_RECORD EXCERPTS:_
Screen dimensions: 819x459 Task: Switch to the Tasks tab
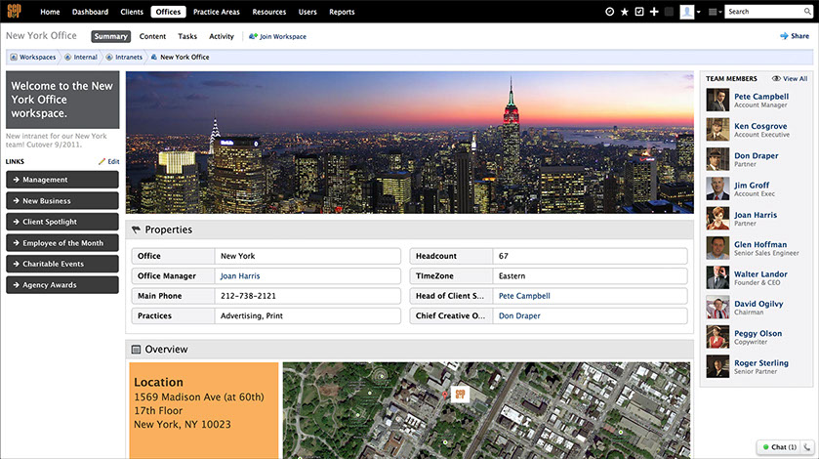pos(187,36)
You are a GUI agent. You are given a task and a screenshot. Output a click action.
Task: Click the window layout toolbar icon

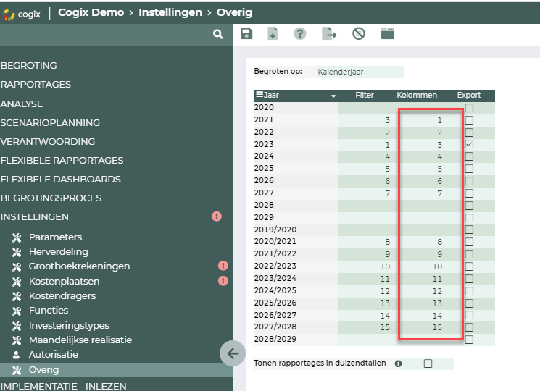tap(387, 34)
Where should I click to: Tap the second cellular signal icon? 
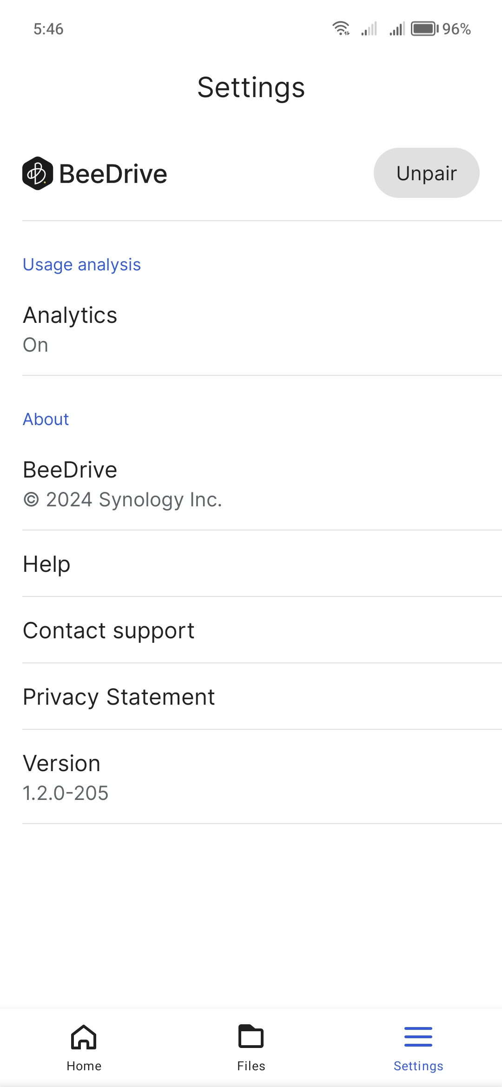[x=397, y=29]
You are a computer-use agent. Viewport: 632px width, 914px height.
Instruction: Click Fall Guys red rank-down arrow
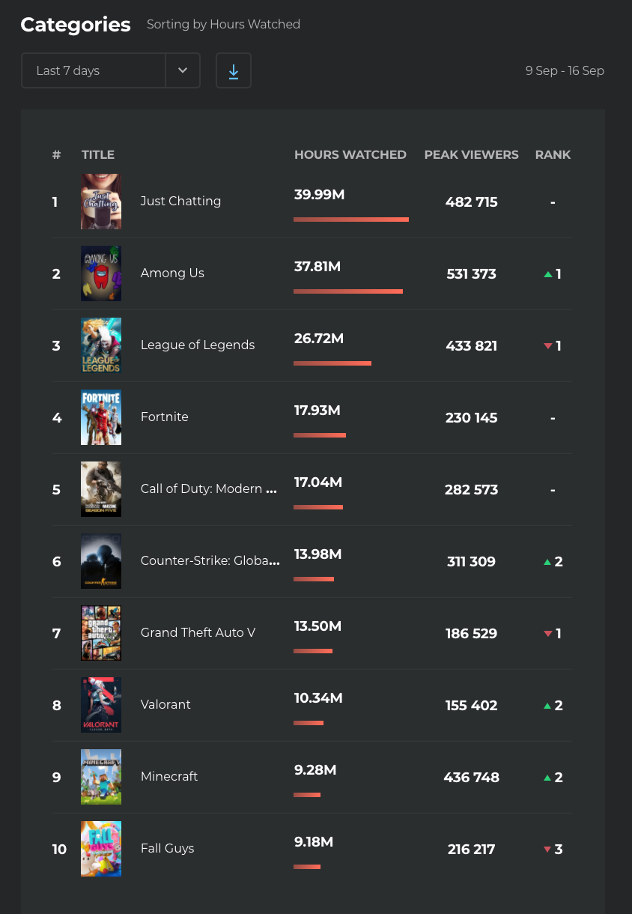[547, 850]
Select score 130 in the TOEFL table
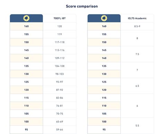This screenshot has width=164, height=134. (26, 74)
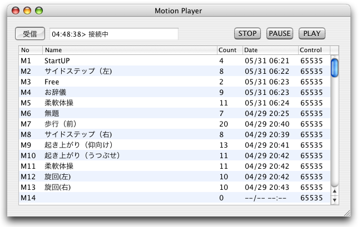Click the status field showing 接続中
361x227 pixels.
click(x=114, y=34)
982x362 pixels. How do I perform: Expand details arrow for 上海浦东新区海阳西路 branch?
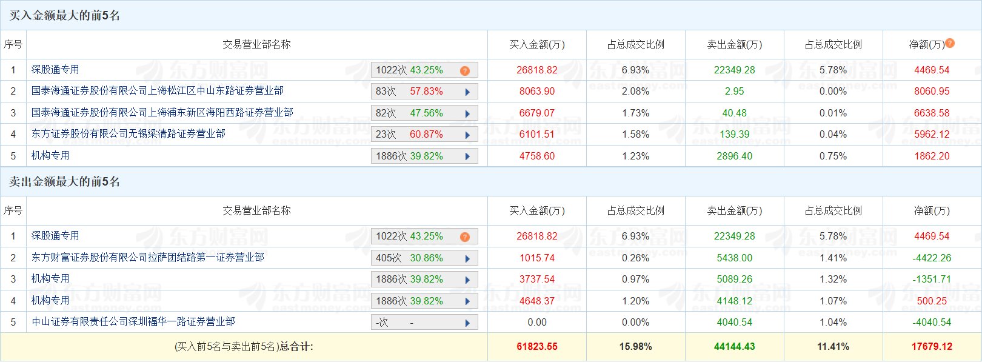[x=467, y=113]
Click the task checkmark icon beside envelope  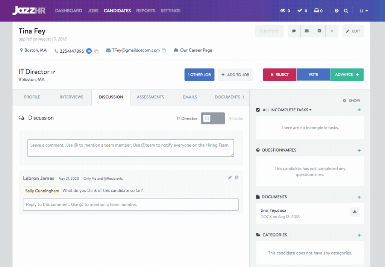pos(319,31)
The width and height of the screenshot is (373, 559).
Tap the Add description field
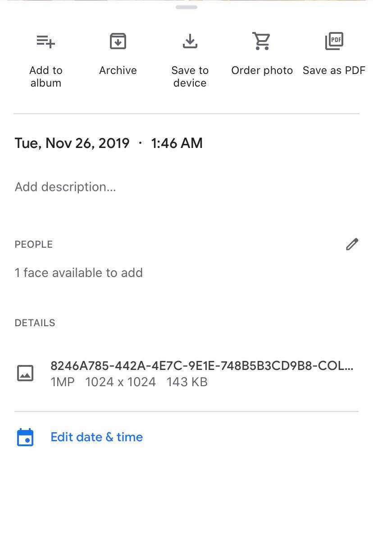tap(65, 187)
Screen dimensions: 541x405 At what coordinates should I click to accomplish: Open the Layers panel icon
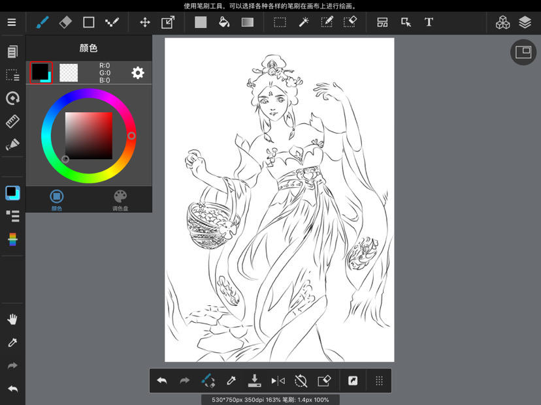click(525, 23)
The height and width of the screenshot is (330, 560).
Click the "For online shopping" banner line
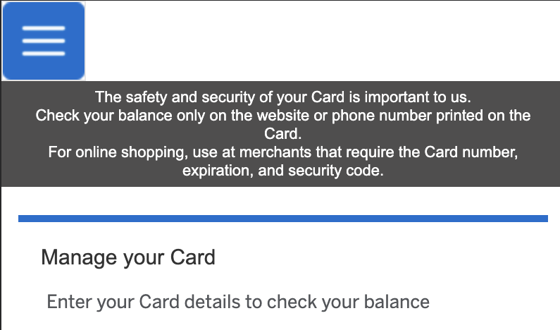coord(282,152)
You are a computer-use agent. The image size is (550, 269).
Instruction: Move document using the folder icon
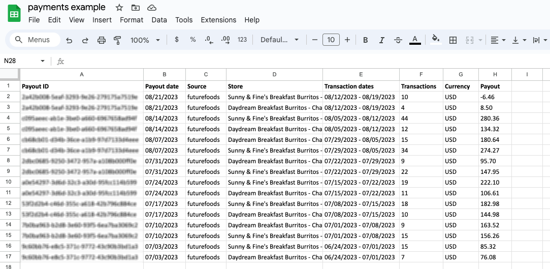click(135, 8)
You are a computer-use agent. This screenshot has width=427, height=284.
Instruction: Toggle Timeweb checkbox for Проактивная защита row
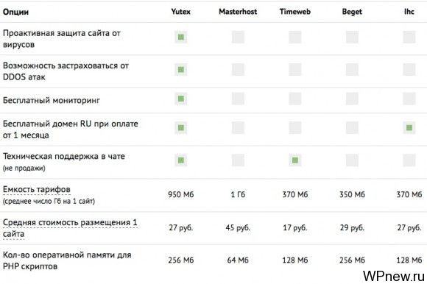295,37
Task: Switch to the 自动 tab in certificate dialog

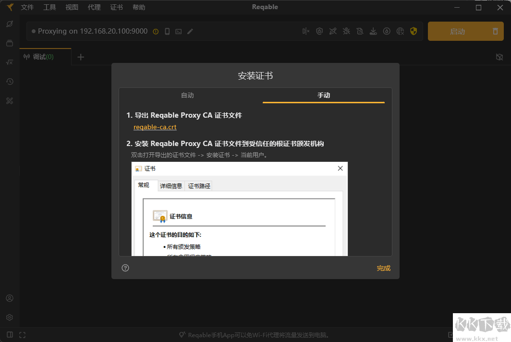Action: pos(187,95)
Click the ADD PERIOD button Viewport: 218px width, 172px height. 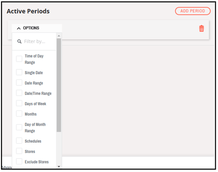coord(193,11)
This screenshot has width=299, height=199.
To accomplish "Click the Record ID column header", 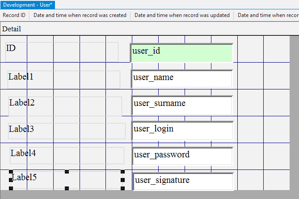I will [x=14, y=15].
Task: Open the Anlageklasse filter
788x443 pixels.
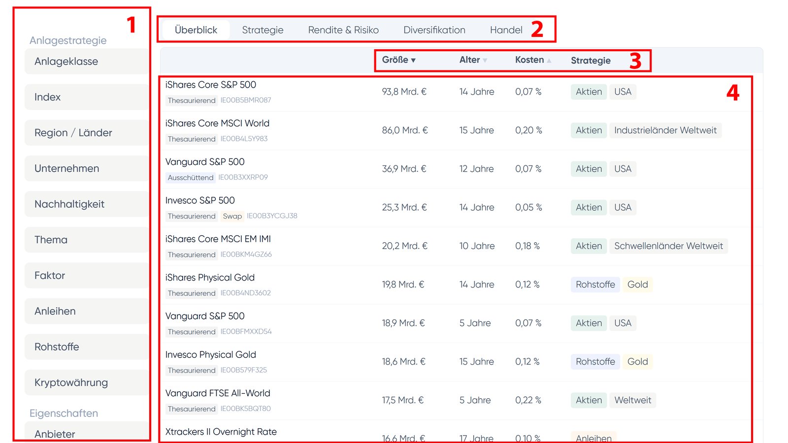Action: pyautogui.click(x=66, y=62)
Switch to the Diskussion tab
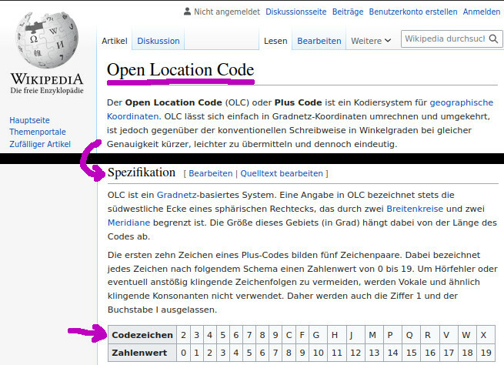 158,41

_TASK:_
From the first line of the records through the line containing "You are a computer-use agent. Viewport: 632px", please output exactly those lines and nothing more, leaving out the pictures.

_YOUR SOLUTION:_
Screen dimensions: 819x459 Task: Switch to the Tasks tab
pos(187,36)
You are a GUI agent. You are given a task and a screenshot. Output a click action.
Task: Click the window layout toolbar icon

tap(387, 34)
Where should I click to: Tap the second cellular signal icon? 
[x=397, y=29]
You are a computer-use agent. Viewport: 632px width, 914px height.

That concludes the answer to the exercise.